For training an ASR model in TAO, we use the `tao speech_to_text train` command with the following args:
<ul>
    <li> <b>-e</b> : Path to the spec file </li>
    <li> <b>-g</b> : Number of GPUs to use </li>
    <li> <b>-r</b> : Path to the results folder </li>
    <li> <b>-m</b> : Path to the model </li>
    <li> <b>-k</b> : User specified encryption key to use while saving/loading the model </li>
    <li> Any overrides to the spec file eg. trainer.max_epochs </li>
</ul>

#### Training QuartzNet 15x5

In [None]:
!tao speech_to_text train \
     -e $SPECS_DIR/speech_to_text/train_quartznet.yaml \
     -g 1 \
     -k $KEY \
     -r $RESULTS_DIR/quartznet/train \
     training_ds.manifest_filepath=$DATA_DIR/an4_converted/train_manifest.json \
     validation_ds.manifest_filepath=$DATA_DIR/an4_converted/test_manifest.json \
     trainer.max_epochs=1 \
     training_ds.num_workers=4 \
     validation_ds.num_workers=4

#### Training Jasper 10x5

In [None]:
!tao speech_to_text train \
     -e $SPECS_DIR/speech_to_text/train_jasper.yaml \
     -g 1 \
     -k $KEY \
     -r $RESULTS_DIR/jasper/train \
     training_ds.manifest_filepath=$DATA_DIR/an4_converted/train_manifest.json \
     validation_ds.manifest_filepath=$DATA_DIR/an4_converted/test_manifest.json \
     trainer.max_epochs=1 \
     training_ds.num_workers=4 \
     validation_ds.num_workers=4

### ASR evaluation

Now that we have a model trained, we need to check how well it performs.

In [None]:
!tao speech_to_text evaluate \
     -e $SPECS_DIR/speech_to_text/evaluate.yaml \
     -g 1 \
     -k $KEY \
     -m $RESULTS_DIR/quartznet/train/checkpoints/trained-model.tlt \
     -r $RESULTS_DIR/quartznet/evaluate \
     test_ds.manifest_filepath=$DATA_DIR/an4_converted/test_manifest.json

### ASR finetuning

Once the model is trained and evaluated and there is a need for fine tuning, the following command can be used to fine tune the ASR model. This step can also be used for transfer learning by making changes in the `train.json` and `dev.json` files to add new data.

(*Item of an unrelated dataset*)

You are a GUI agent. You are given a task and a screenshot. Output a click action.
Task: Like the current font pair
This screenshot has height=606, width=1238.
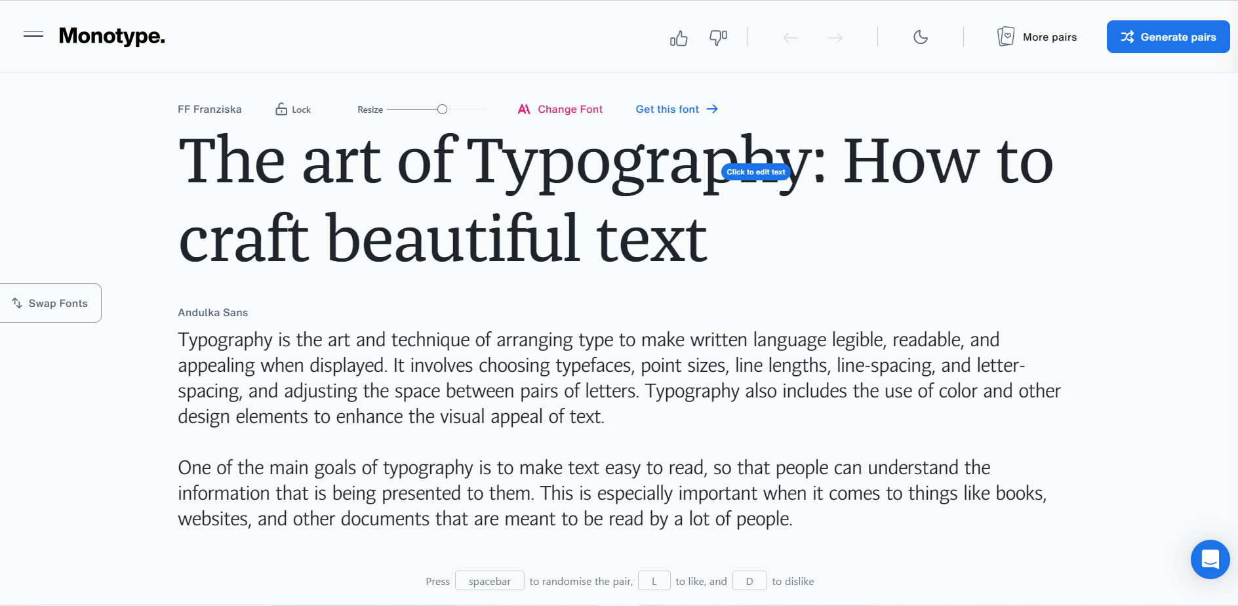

The list for customizations is same as the training parameters with the exception for parameters which affect the model architecture. Also, instead of `training_ds` we have `finetuning_ds`

Note: If you wish to proceed with a pre-trained model for better inference results, you can find a .nemo model [here](
https://ngc.nvidia.com/catalog/collections/nvidia:nemotrainingframework).

Simply re-name the .nemo file to .tlt and pass it through the finetune pipeline.

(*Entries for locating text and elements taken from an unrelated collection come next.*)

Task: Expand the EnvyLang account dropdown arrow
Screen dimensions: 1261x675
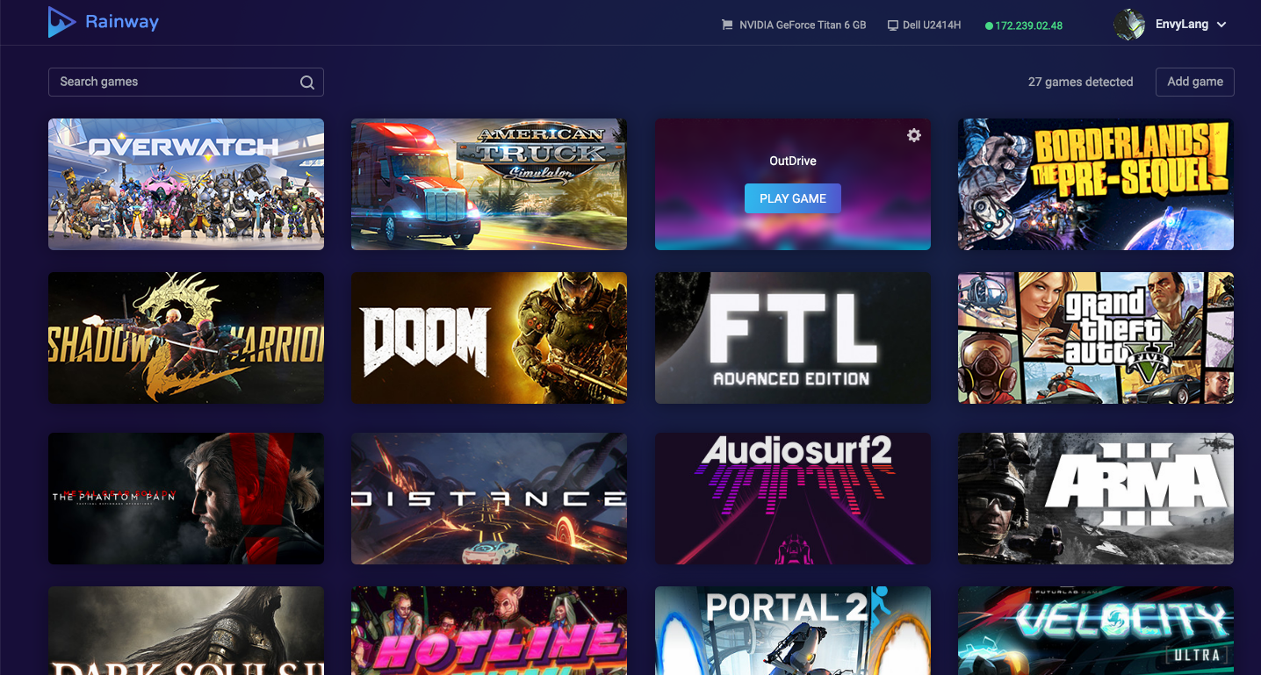Action: click(x=1221, y=25)
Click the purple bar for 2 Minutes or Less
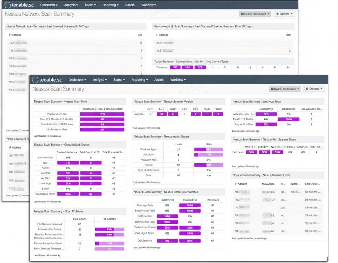 pyautogui.click(x=102, y=114)
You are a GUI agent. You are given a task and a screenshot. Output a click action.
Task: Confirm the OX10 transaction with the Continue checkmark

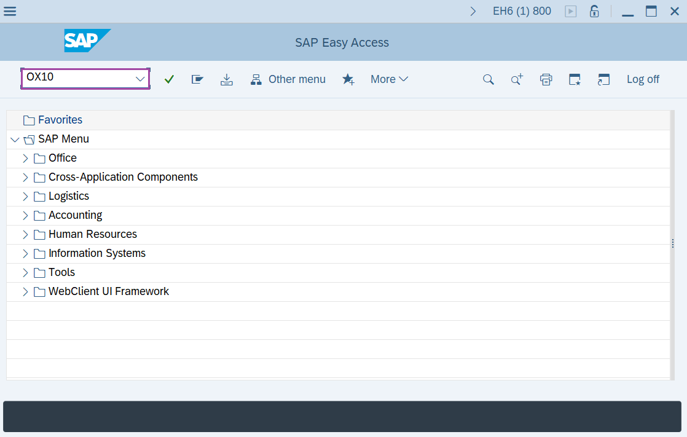pos(169,79)
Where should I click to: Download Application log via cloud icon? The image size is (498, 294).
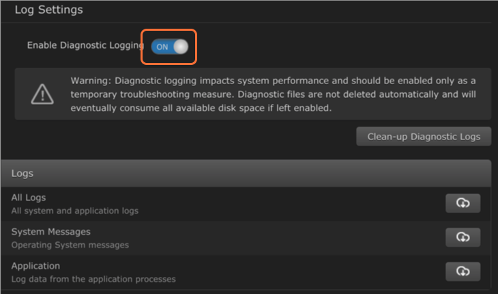tap(463, 271)
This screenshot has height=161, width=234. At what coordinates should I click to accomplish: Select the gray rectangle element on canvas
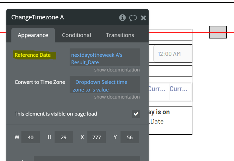coord(218,32)
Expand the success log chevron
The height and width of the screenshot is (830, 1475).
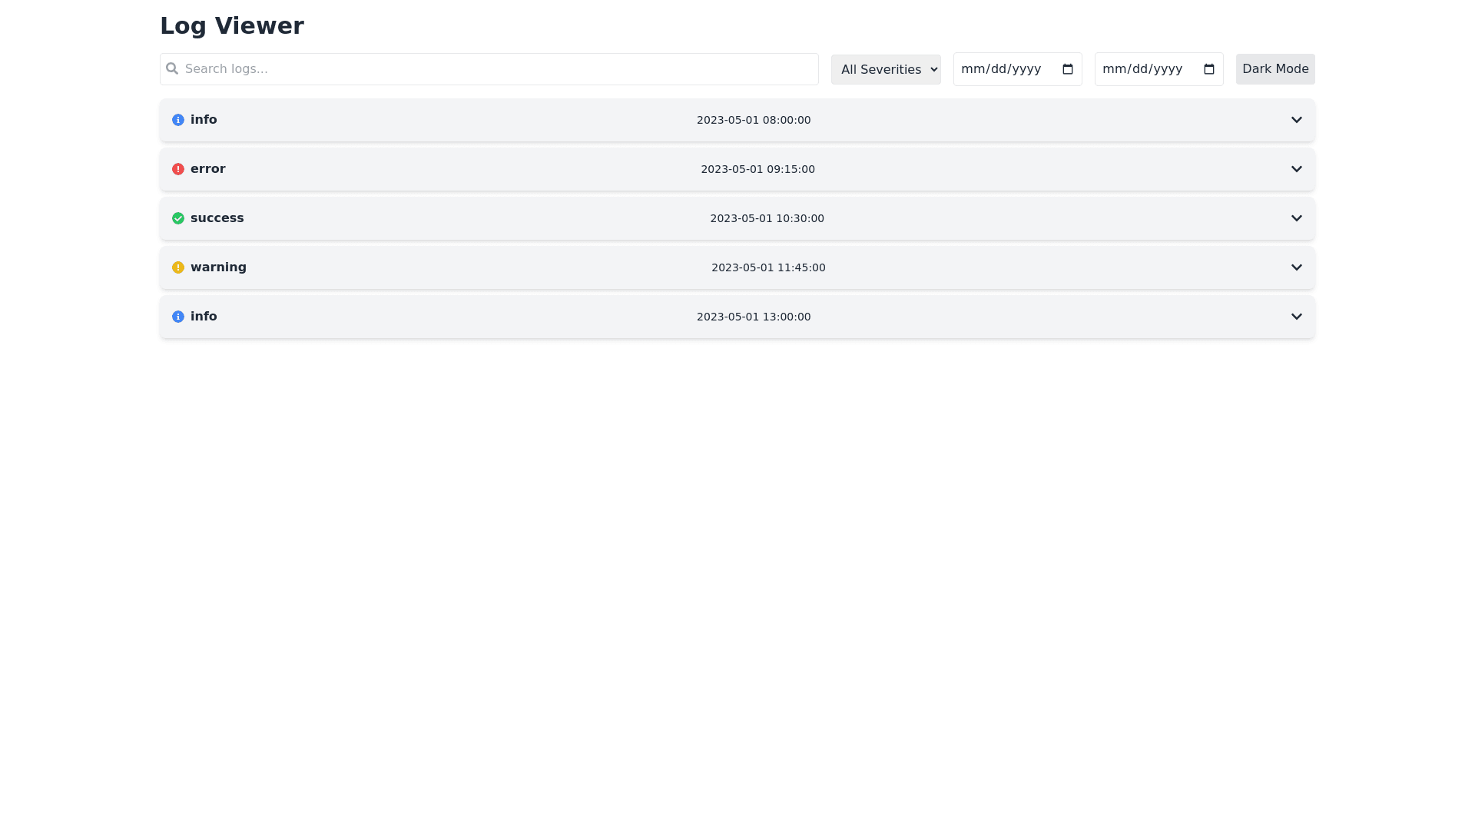pos(1296,218)
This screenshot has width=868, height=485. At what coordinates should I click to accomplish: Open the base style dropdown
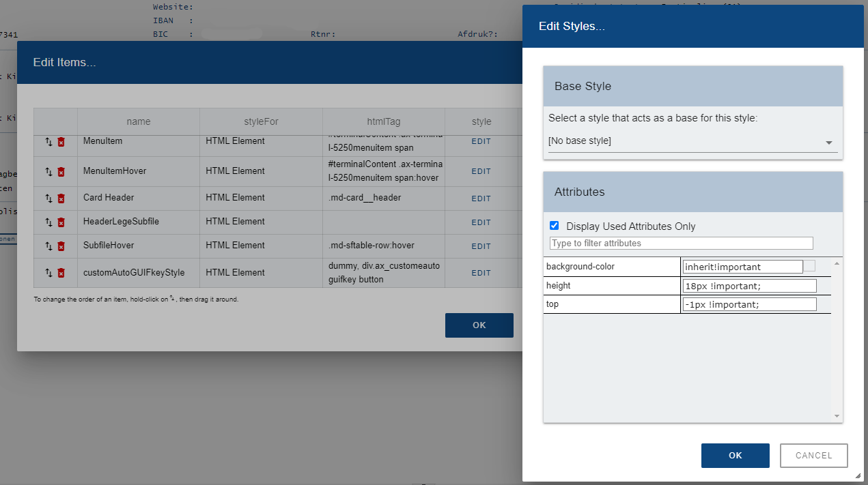point(693,142)
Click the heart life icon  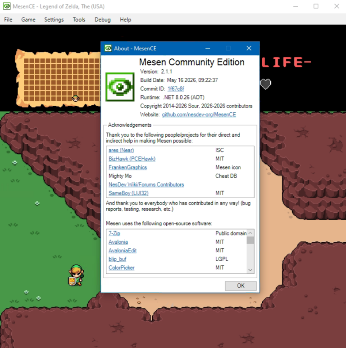click(265, 84)
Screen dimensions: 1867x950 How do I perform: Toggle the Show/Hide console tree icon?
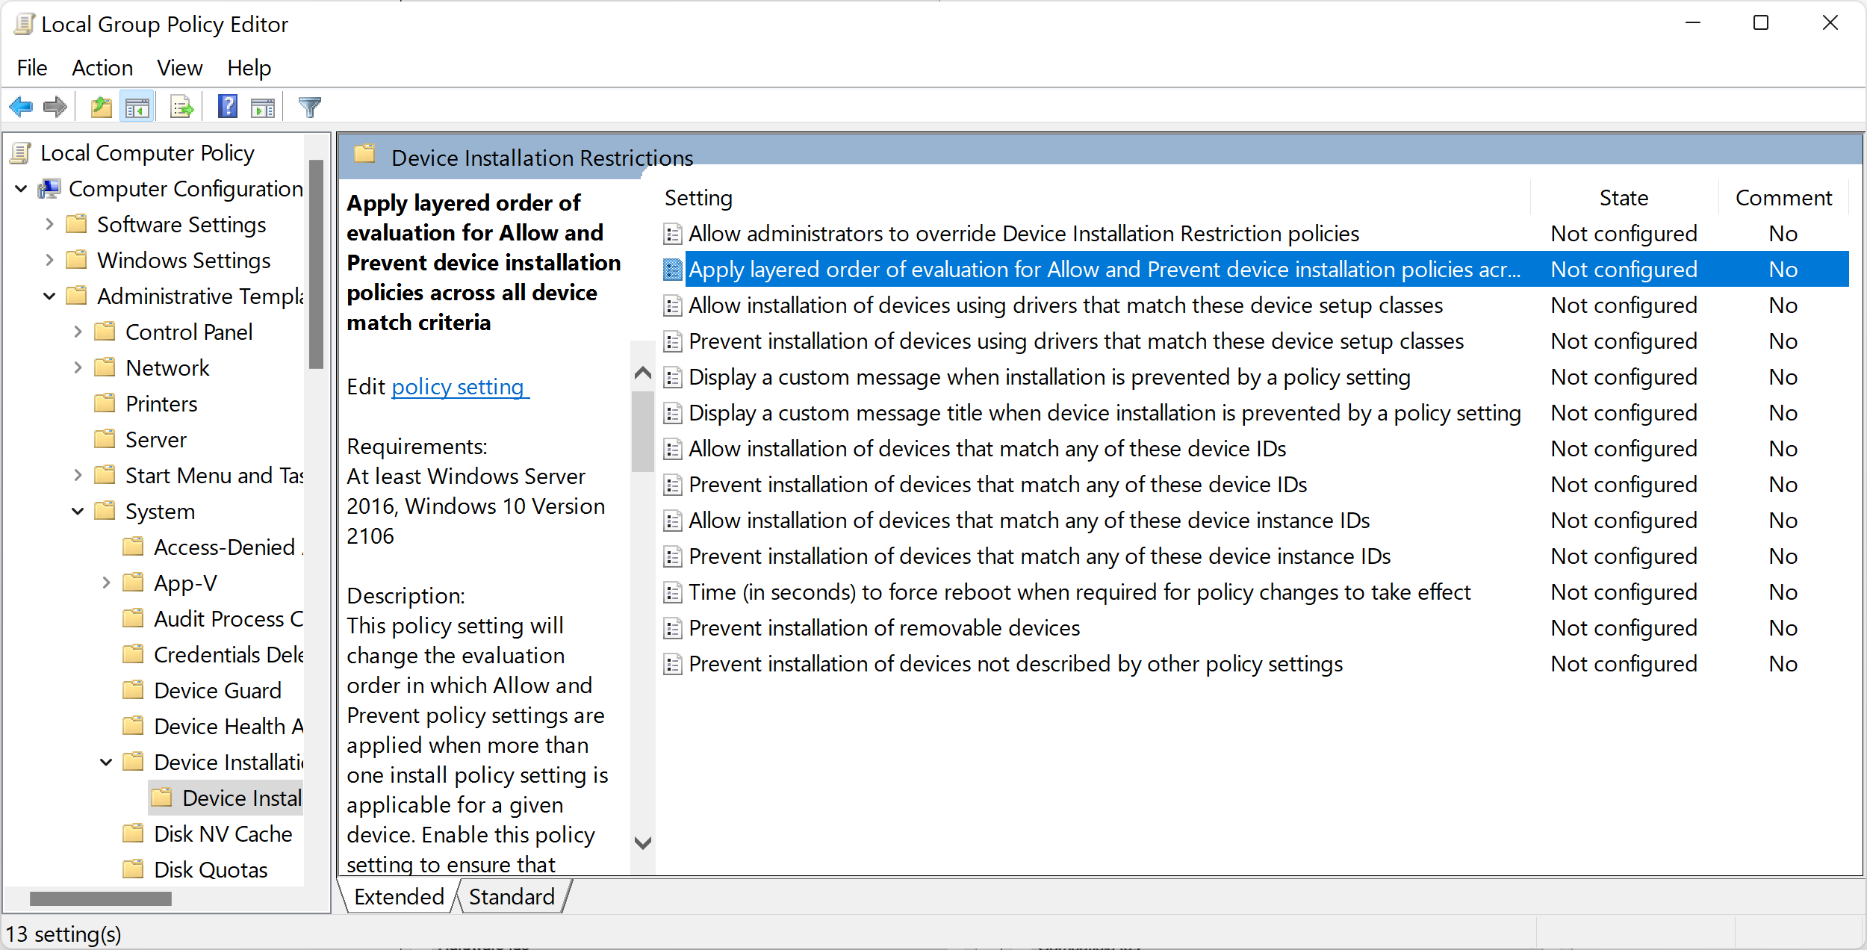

**Note: The finetune spec files contain specifics to finetune the English model we just trained to Russian. If you wish to proceed with English, please make the changes in the spec file *finetune.yaml* which you can find in the SPEC_DIR folder you mapped. Be sure to delete older finetuning checkpoints if you choose to change the language after finetuning it as is.**

In [None]:
!tao speech_to_text finetune \
     -e $SPECS_DIR/speech_to_text/finetune.yaml \
     -g 1 \
     -k $KEY \
     -m $RESULTS_DIR/quartznet/train/checkpoints/trained-model.tlt \
     -r $RESULTS_DIR/quartznet/finetune \
     finetuning_ds.manifest_filepath=$DATA_DIR/an4_converted/train_manifest.json \
     validation_ds.manifest_filepath=$DATA_DIR/an4_converted/test_manifest.json \
     trainer.max_epochs=1 \
     finetuning_ds.num_workers=20 \
     validation_ds.num_workers=20 \
     trainer.gpus=1

## What's Next?

 You could use TAO to build custom models for your own applications, or you could deploy the custom model to Nvidia Riva!